From: Junio C Hamano <gitster@pobox.com>
To: "Georgios Kontaxis via GitGitGadget" <gitgitgadget@gmail.com>
Cc: git@vger.kernel.org, "Ævar Arnfjörð Bjarmason" <avarab@gmail.com>,
"brian m. carlson" <sandals@crustytoothpaste.net>,
"Georgios Kontaxis" <geko1702+commits@99rst.org>
Subject: Re: [PATCH v4] gitweb: redacted e-mail addresses feature.
Date: Mon, 22 Mar 2021 11:32:46 -0700 [thread overview]
Message-ID: <xmqqlfaf6nu9.fsf@gitster.g> (raw)
In-Reply-To: <pull.910.v4.git.1616396267010.gitgitgadget@gmail.com> (Georgios Kontaxis via GitGitGadget's message of "Mon, 22 Mar 2021 06:57:46 +0000")
"Georgios Kontaxis via GitGitGadget" <gitgitgadget@gmail.com>
writes:
[note to other reviewers. input from those who are more familiar
with gitweb and Perl is very much appreciated on this patch].
> From: Georgios Kontaxis <geko1702+commits@99rst.org>
>
> Gitweb extracts content from the Git log and makes it accessible
> over HTTP. As a result, e-mail addresses found in commits are
> exposed to web crawlers and they may not respect robots.txt.
> This may result in unsolicited messages.
"... are exposed to web crawlers, which spammers may use." would be
sufficient as a problem description.
After giving a problem description, it is customery to describe the
solution as if you are ordering the codebase to "be like so", so
instead of this ...
> This is a feature for redacting e-mail addresses
> from the generated HTML, etc. content.
... we may say something like
Introduce an 'email-privacy' feature, which defaults to false,
that redacts e-mail addresses that appear as author/committer
info and in log messages from the generated HTML content.
> This feature does not prevent someone from downloading the
> unredacted commit log, e.g., by cloning the repository, and
> extracting information from it.
> It aims to hinder the low-effort bulk collection of e-mail
> addresses by web crawlers.
And this is a good thing to add. Overall, nicely written.
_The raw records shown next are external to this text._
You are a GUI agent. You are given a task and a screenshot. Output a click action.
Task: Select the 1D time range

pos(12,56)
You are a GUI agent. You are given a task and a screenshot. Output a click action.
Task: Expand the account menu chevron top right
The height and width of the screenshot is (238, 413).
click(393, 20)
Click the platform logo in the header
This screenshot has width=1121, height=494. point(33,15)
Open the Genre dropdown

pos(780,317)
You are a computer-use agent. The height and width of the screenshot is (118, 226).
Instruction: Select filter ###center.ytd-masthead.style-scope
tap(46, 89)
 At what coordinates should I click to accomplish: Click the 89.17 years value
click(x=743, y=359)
> Signed-off-by: Georgios Kontaxis <geko1702+commits@99rst.org>
> ---
> gitweb: redacted e-mail addresses feature.
>
> Gitweb extracts content from the Git log and makes it accessible over
> HTTP. As a result, e-mail addresses found in commits are exposed to web
> crawlers and they may not respect robots.txt. This may result in
> unsolicited messages. This is a feature for redacting e-mail addresses
> from the generated HTML, etc. content.
>
> This feature does not prevent someone from downloading the unredacted
> commit log, e.g., by cloning the repository, and extracting information
> from it. It aims to hinder the low-effort bulk collection of e-mail
> addresses by web crawlers.
You do not need to repeat the above, which is in the log message above.
> Changes since v1:
>
> * Turned off the feature by default.
> * Removed duplicate code.
> * Added note about Gitweb consumers receiving redacted logs.
>
> Changes since v2:
>
> * The feature can be set on a per-project basis. ('override' => 1)
>
> Changes since v3:
>
> * Renamed feature to "email-privacy" and improved documentation.
> * Removed UI elements for git-format-patch since it won't be redacted.
> * Simplified calls to the address redaction logic.
> * Mail::Address is now used to reduce false-positive redactions.
Having these under the --- line like this is very helpful.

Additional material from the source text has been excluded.